Task prompt:
Repeat nothing but the lines below running from the one containing "Screen dimensions: 1130x635" to the one containing "Task: Click the Sotara". Keep both end lines.

--- START ---

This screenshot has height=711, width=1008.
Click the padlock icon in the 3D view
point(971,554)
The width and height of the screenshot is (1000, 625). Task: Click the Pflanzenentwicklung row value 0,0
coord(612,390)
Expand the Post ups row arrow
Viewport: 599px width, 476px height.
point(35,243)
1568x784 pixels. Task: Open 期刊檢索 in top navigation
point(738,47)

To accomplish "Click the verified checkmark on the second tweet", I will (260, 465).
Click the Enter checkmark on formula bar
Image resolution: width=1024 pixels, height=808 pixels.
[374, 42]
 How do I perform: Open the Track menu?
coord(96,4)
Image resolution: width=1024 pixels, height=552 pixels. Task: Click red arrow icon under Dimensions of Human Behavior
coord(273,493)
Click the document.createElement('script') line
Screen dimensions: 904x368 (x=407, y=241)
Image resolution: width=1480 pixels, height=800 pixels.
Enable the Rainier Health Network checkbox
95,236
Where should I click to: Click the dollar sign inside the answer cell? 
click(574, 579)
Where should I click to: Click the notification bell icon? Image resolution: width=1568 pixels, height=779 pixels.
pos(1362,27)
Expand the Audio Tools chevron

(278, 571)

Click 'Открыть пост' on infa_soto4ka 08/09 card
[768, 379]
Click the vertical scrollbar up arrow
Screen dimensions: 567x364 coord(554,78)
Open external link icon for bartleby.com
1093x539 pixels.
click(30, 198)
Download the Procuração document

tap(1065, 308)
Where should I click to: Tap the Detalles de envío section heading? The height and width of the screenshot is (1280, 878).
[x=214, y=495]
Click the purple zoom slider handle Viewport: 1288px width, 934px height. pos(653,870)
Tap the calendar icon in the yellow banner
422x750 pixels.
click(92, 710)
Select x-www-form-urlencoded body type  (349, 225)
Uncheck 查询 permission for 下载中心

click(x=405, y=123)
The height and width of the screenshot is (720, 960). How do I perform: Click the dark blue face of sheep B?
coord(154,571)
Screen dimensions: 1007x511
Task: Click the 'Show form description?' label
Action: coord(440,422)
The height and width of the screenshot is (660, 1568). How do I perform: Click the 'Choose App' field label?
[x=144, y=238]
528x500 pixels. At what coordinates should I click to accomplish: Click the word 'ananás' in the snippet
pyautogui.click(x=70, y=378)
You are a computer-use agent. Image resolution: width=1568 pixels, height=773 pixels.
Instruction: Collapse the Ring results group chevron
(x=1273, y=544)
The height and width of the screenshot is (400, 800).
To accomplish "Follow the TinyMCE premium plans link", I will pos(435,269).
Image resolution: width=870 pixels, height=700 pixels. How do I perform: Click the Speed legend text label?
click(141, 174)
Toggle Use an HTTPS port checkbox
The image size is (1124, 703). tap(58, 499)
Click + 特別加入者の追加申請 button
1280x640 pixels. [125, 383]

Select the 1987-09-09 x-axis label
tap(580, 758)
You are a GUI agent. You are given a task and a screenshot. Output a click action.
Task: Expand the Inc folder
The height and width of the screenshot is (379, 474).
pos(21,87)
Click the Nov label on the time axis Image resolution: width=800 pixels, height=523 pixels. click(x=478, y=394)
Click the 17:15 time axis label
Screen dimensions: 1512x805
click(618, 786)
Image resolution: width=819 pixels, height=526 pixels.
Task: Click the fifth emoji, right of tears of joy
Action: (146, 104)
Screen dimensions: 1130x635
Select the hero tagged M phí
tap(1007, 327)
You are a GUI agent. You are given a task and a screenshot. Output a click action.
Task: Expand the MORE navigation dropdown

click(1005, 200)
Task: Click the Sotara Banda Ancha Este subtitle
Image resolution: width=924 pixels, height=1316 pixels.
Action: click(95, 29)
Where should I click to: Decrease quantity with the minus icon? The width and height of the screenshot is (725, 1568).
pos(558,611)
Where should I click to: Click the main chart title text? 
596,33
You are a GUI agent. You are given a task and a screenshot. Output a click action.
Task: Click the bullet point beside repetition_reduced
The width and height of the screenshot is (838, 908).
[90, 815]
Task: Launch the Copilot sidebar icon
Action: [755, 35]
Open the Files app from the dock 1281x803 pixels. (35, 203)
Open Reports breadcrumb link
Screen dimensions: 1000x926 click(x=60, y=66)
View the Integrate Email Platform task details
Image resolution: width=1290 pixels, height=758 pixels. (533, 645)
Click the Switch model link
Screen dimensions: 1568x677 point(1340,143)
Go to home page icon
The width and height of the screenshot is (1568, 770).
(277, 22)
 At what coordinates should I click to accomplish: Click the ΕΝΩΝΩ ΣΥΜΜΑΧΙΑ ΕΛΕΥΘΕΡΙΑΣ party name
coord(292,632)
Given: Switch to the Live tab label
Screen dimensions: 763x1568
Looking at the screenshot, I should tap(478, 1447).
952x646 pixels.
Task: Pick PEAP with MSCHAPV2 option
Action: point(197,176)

--- END ---

Solved problem:
Screen dimensions: 1130x635
Select the hero tagged M phí
tap(1007, 327)
You are a GUI agent. You are given a task and a screenshot. Output a click action.
Task: Expand the MORE navigation dropdown

click(1005, 200)
Task: Click the Sotara Banda Ancha Este subtitle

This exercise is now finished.